Q3: Search latency spike. How to diagnose?
Answer:
Diagnosis checklist:
Click to view code (bash)
# 1. Check cluster health
GET /_cluster/health
# 2. Check shard allocation
GET /_cat/shards?v
# 3. Check node stats (CPU, memory, GC)
GET /_nodes/stats
# 4. Check slowlog
GET /products/_settings?include_defaults=true | grep slowlog
# 5. Enable slowlog for 1 second queries
PUT /products/_settings
{
"index.search.slowlog.threshold.query.warn": "1s"
}
# 6. Check pending tasks
GET /_cluster/pending_tasks
# 7. Monitor JVM GC
GET /_nodes/jvm/stats
Common causes and fixes:
| Problem | Cause | Fix |
|---|---|---|
| High query latency | Large result set (slow fetch phase) | Reduce page size, use scroll API |
| GC pauses | Heap too full, frequent GC | Increase heap, optimize query |
| Unbalanced shards | Hot shards (too much traffic) | Rebalance shards, adjust routing |
| Slow aggregations | Too many buckets | Reduce aggregation cardinality |
| Disk I/O bottleneck | SSD at capacity | Add nodes, optimize refresh interval |
Q4: Index size growing 10x in 3 months. How to optimize storage?
Answer:
Root cause analysis:
Click to view code (bash)
# Check index size
GET /_cat/indices?v&h=index,store.size,docs.count
# Calculate docs per GB
docs_per_gb = docs.count / (store.size / 1GB)
Optimization strategies:
- Compression:
Click to view code (json)
{
"settings": {
"index.codec": "best_compression" // vs default
}
}
- Disable unnecessary fields:
Click to view code (json)
{
"mappings": {
"properties": {
"description": {
"type": "text",
"index": false // Don't index, just store
}
}
}
}
- Field type optimization:
Click to view code
text field: 2x size of keyword field
nested objects: High overhead
Use keyword where full-text search not needed
- Index lifecycle management:
Click to view code
Hot: Current month (full replicas, high refresh rate)

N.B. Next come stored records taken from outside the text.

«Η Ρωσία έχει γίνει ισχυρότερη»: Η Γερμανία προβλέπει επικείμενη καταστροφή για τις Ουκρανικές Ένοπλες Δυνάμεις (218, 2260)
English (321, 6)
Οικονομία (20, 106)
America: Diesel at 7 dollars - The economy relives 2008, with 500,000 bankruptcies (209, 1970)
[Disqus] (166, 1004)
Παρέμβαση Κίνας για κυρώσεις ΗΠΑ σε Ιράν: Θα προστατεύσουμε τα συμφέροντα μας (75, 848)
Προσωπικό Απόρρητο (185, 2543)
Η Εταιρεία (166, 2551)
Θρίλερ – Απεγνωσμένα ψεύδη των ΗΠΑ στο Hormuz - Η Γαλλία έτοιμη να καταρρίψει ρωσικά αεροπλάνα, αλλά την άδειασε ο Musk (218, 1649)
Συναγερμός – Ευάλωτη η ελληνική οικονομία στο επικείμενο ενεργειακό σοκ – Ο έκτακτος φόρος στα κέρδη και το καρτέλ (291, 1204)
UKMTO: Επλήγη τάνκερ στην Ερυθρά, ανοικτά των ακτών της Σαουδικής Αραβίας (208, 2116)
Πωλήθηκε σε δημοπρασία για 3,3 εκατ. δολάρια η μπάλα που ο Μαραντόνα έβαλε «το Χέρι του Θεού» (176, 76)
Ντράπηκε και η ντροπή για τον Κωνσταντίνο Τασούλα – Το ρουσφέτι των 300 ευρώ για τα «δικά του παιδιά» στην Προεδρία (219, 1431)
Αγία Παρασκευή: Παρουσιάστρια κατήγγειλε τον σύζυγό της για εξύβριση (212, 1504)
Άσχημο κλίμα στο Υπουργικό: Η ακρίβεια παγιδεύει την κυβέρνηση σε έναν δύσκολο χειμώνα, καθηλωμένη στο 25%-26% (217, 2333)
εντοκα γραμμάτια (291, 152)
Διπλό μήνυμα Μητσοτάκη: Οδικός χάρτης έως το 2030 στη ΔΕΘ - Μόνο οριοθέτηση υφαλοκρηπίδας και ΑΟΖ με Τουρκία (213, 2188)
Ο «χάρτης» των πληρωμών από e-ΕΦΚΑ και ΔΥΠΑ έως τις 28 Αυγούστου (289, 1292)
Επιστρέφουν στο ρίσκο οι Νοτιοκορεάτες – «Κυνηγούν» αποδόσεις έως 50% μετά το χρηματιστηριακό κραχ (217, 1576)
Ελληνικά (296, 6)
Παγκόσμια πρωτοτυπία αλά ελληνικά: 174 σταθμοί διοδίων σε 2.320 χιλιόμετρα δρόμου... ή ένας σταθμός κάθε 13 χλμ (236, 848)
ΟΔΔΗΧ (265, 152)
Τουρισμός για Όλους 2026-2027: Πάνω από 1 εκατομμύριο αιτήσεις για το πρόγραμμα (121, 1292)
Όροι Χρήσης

Warm: Last 3 months (fewer replicas, lower refresh rate)
Cold: Older data (minimal replicas, snapshot only)
Delete: > 1 year
Expected improvements:
Click to view code
Before optimization:
1M docs = 10GB storage (10KB per doc average)
After compression + field optimization:
1M docs = 5GB storage (50% reduction)
With tiering:
1M docs = 3GB total (hot: 1GB, warm: 1.5GB, cold: 0.5GB)
Q5: Designing Elasticsearch for real-time log aggregation (1M logs/sec)
Answer:
Architecture:
Click to view code
Log Sources (servers, apps)
↓
Logstash (parsing, enrichment)
↓
Elasticsearch Cluster (hot-warm-cold)
↓
Kibana (visualization)
Cluster sizing:
Click to view code
1M logs/sec × 1KB per log = 1GB/sec = 86TB/day
Storage requirement (7-day retention):
86TB × 7 = 600TB raw
With compression (50%): 300TB
With 2 replicas: 900TB total
Hardware needed:
- 30 nodes × 30TB each (r5.4xlarge with attached storage)
- 3 dedicated master nodes
- 5 coordinator nodes (distribute load)
Index strategy:
Click to view code
Daily rolling indices:
logs-2024-01-05 (hot)
logs-2024-01-04 (warm)
logs-2024-01-03 (warm)
logs-2024-01-02 (cold)
logs-2024-01-01 (cold)
Settings per day:
- Shards: 20 (distribute across data nodes)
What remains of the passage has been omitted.